Через две недели пребывания дома мы понимаем главное: жизнь коротка — и мы с Ювалем выбираем счастье. Мы цепляемся за нашу любовь друг к другу. Мы летим в Нью-Йорк, потому что он на другом конце света, далеко от сочувственных взглядов добрых людей. Мы надеемся, что перестанем жалеть себя и вспомним о величайшей истине: мы можем пережить наше горе, наша душевная близость принесет нам огромное счастье, а счастье — это выбор, который мы делаем каждый день.
Три недели мы гуляли по Нью-Йорку, тратили деньги и любили друг друга. И это сработало. Год спустя, 9 марта, родился Эяль — три килограмма двести шестьдесят граммов счастья. А когда я впервые взяла его на руки, живого и хныкающего, я попрощалась и с моими умершими детьми. Они были со мной, в моем сердце. Я плакала от радости, которую подарила мне эта встреча, и от скорби, которая означала расставание с теми, другими детьми. Я плакала, потому что победила, и оплакивала тех, кого потеряла. Но прежде всего я плакала потому, что плакал мой сын, и это было так прекрасно — слышать плач ребенка в родильном зале.
Когда ребенок не плачет, тишина подобна грому, а не безмолвию. В душе матери, оплакивающей свою умершую мечту, свои пустые руки и надежды на встречу, которым не суждено сбыться, есть все что угодно, кроме тишины. Я не знаю, почему это случилось со мной, но я точно знаю, что произошло благодаря всему случившемуся. Я знаю, что горе еще больше сблизило нас с мужем и помогло нам взрастить новую любовь, и эта любовь выдержала один из тяжелейших ударов, которые судьба может нанести двадцативосьмилетним супругам.
Я знаю, что мы выстрадали право на жизнь, обрели способность сопереживать, научились верить и быть сильными. Произошедшая трагедия сделала нас теми родителями, какими мы сегодня стали.
Я знаю, что трое детей, которые умерли в моей утробе, изменили меня, и теперь я совсем иначе отношусь к воспитанию своих пятерых детей.
Знаю, что ради них я справляюсь с ежедневными трудностями материнства, и благодарю судьбу за каждый брошенный мне вызов. Знаю, что мне дарована честь по-настоящему ценить плач ребенка и вообще любые слезы, потому что я была там, где дети никогда не плачут.
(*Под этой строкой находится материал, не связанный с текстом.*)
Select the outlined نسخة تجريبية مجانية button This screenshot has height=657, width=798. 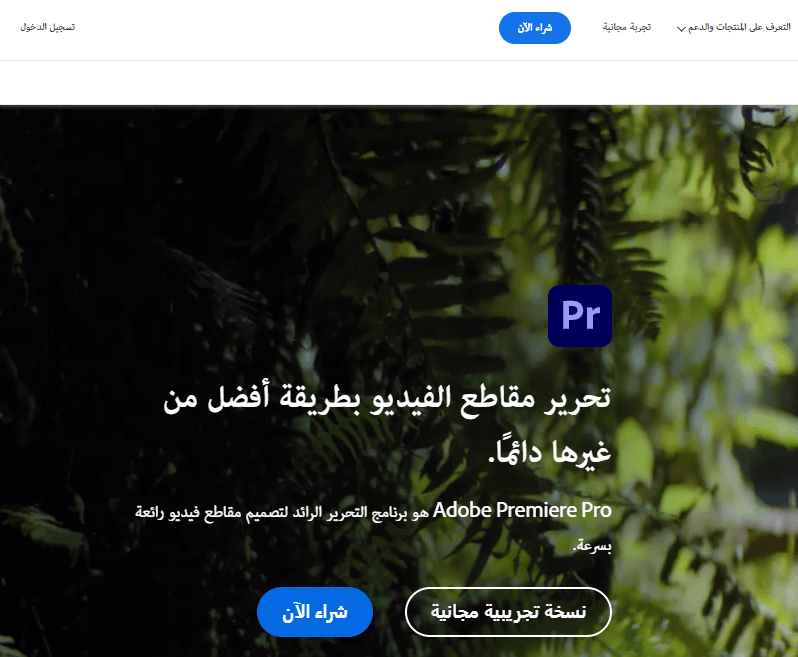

Этот горький опыт по-прежнему живет в моей душе, в ее укромном уголке. В очень важном месте, которое напоминает мне, что нужно радоваться жизни; но здесь же и глубоко сокрытая, незаживающая рана, пылающая от тоски по младенцам, с которыми мне не суждено было встретиться. Эта часть моей души не исчезла, я сохранила ее и просто закрыла входную дверь. Когда я вижу женщину с коляской для близнецов, я думаю о своей разбитой мечте и мысленно обнимаю себя, а потом возвращаюсь домой, включаю очень громкую музыку и танцую с детьми на нашей кухне, потому что дети и тишина несовместимы.